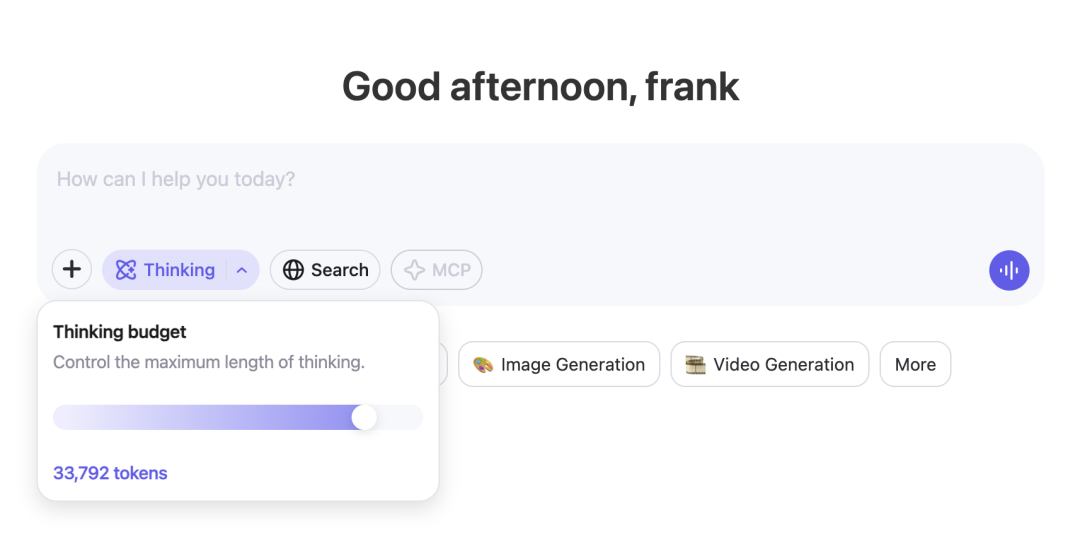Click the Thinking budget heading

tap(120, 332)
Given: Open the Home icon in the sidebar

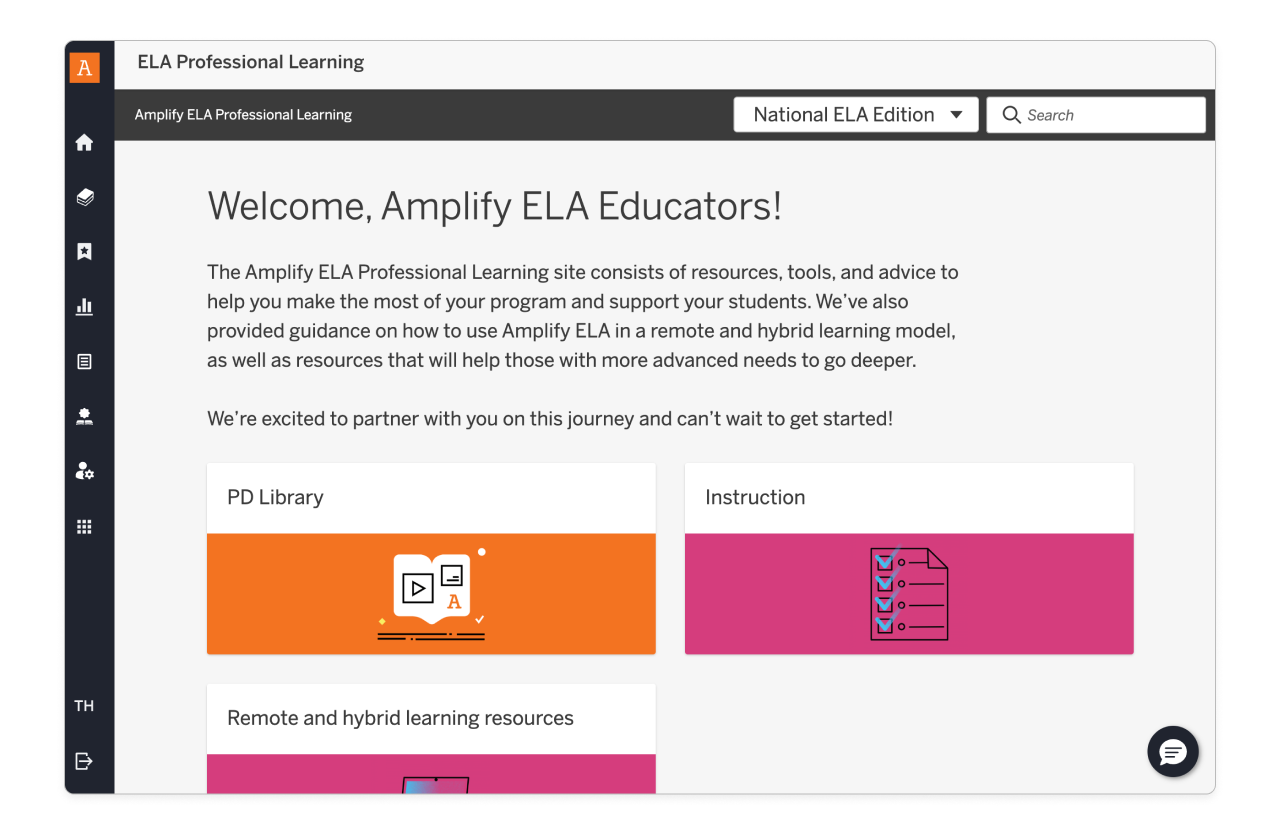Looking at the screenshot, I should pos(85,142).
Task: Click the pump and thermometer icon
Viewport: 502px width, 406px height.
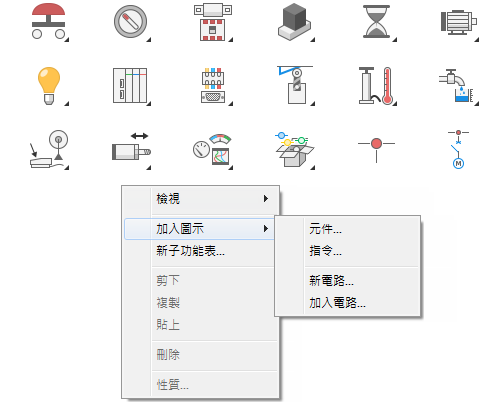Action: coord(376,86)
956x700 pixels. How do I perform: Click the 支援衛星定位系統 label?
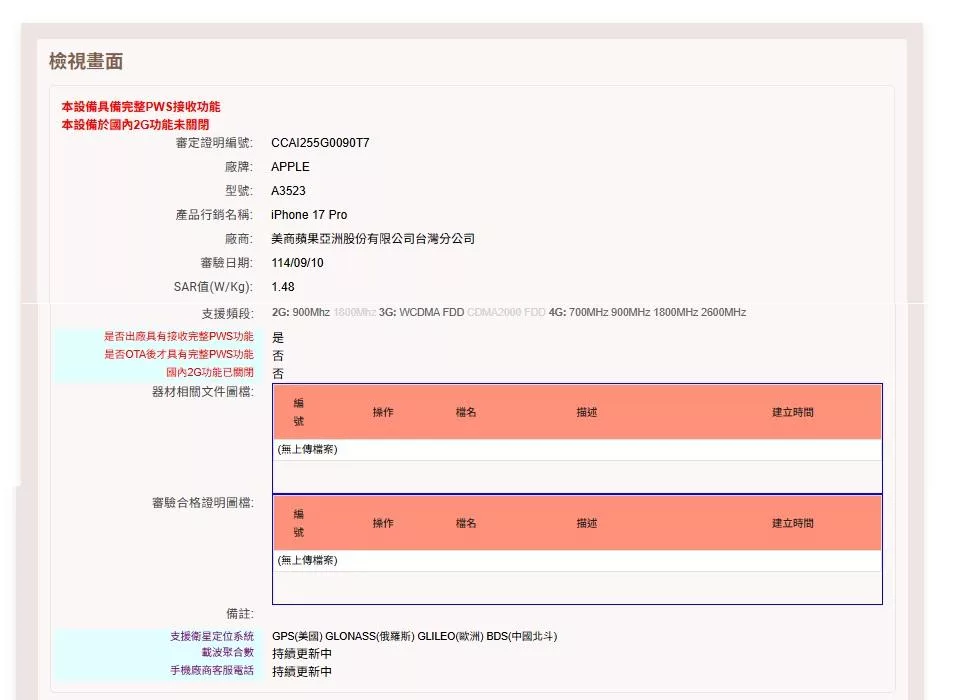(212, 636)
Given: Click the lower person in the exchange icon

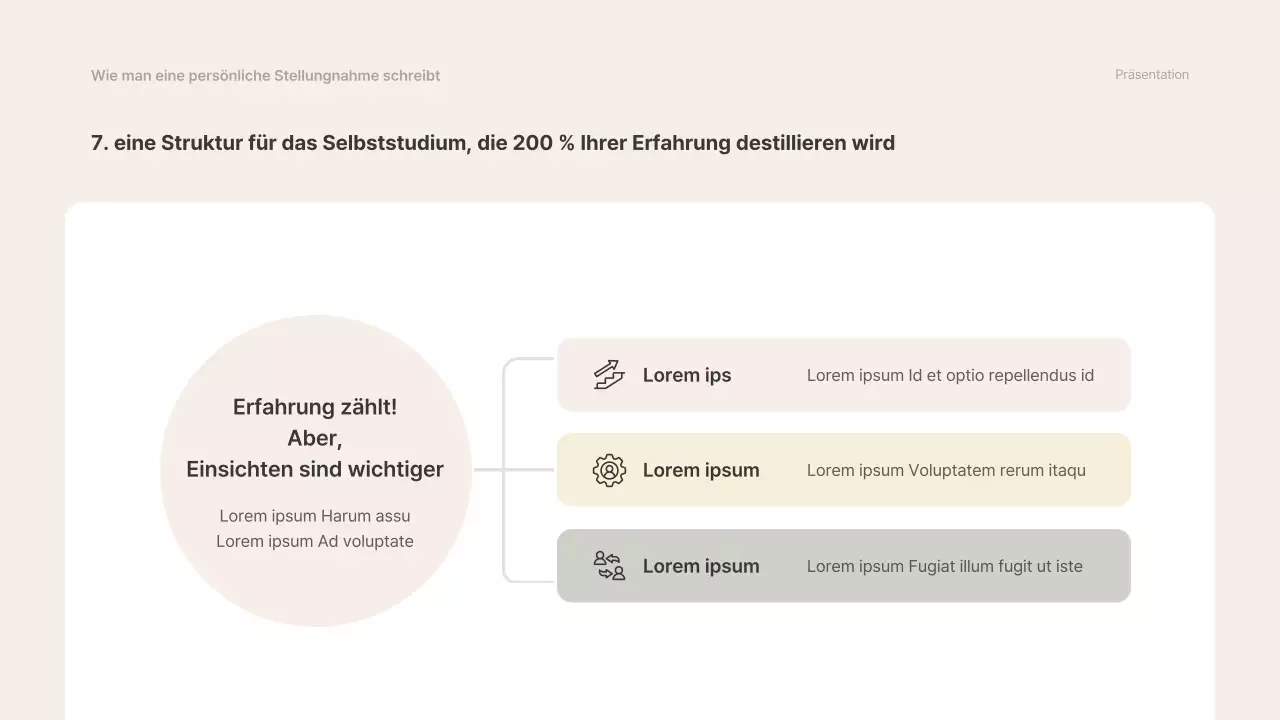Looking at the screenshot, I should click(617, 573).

* _What is required_
Would you restate word for word only the lines from the one containing "Task: Click the pump and thermometer icon" to the final line of the material, both ends included, without any pictures?

* _Response area_
Task: Click the pump and thermometer icon
Viewport: 502px width, 406px height.
Action: coord(376,86)
956x700 pixels. How do I perform: Click the 支援衛星定位系統 label?
(212, 636)
Given: Click the lower person in the exchange icon

Looking at the screenshot, I should click(617, 573).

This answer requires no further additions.